Under the plan, put forward by the Home Affairs Bureau, internet cafes with at least five computers will be regulated. But internet kiosks at hotels and airports, on private housing estates and at youth centres will not be affected.

The government says that children under 16 will be barred from entering internet cafes between midnight and 8am. Internet cafes inside residential or mixed-use buildings will have to close by midnight. In other words, only cafes inside commercial buildings will be allowed to operate after midnight.

Alcoholic drinks will not be allowed and filters barring access to violent and erotic websites must be in place. In addition, partitions separating different computers cannot be higher than 1.5 metres.

Some of the rules are already listed in a code of practice issued to internet cafe owners in 2003, but compliance has been voluntary.

Secretary for Home Affairs Raymond Young Lap-moon said the plan was put forward because, despite this code of practice, some people were still worried that cafes were gathering places for young delinquents.

According to Young, there are more than 200 internet cafes in the city, with about half belonging to commercial chains. An average of about 20 complaints and two crimes were linked to the cafes each year.

The plan will go through a series of consultations in the next few months, and will be tabled in the Legislative Council by the middle of next year.

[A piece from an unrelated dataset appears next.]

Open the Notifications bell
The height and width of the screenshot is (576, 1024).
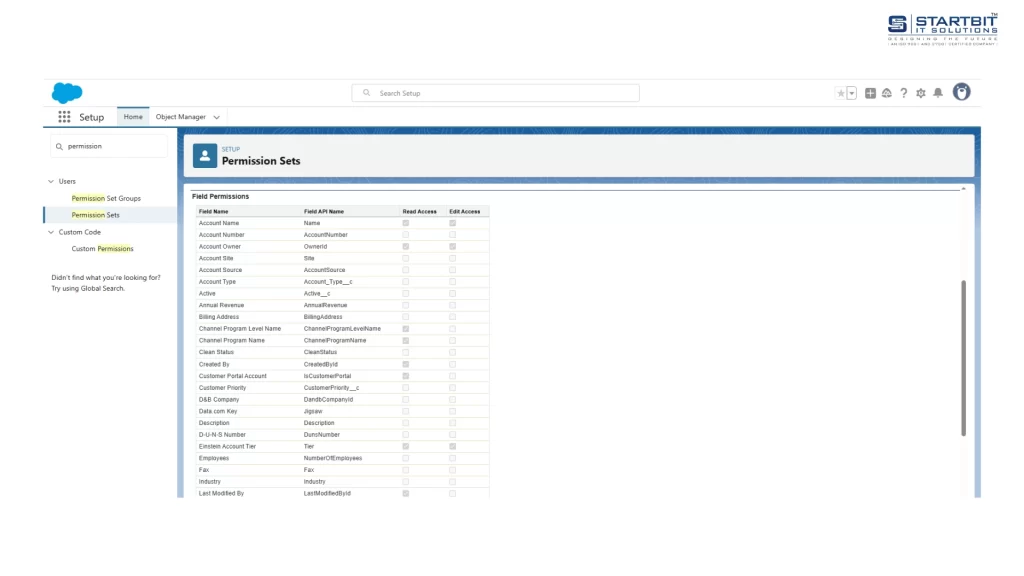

Teens had mixed views about the plan. Ken Cheung Kwan-kiu, 16, said cafes might have attracted some hooligans in the past, but this had stopped. Cafe staff kept a keen eye on anything suspicious, because they had been subject to increased police inspections. He was unsure how successful the plan would be. 'If they can't stay in the cafes overnight, teenagers will just go somewhere else,' he said. 'There will not be much effect.'

Another teenager said the plan might not be easy to implement as cafe staff might not be keen on checking teenagers' ID cards.

Chan Ka-ling, a social worker and director of Youth Outreach's School of Hip Hop, said the plan itself was not enough to solve the problem of teen delinquency in internet cafes.

She said the government should work with youth centres to come up with a strategy on how to deal with teenagers who caused trouble.

Otherwise, she said, teenagers would just go to game centres if they were banned from internet cafes. She and her team had been visiting internet cafes, trying to get troubled teens back on the right track.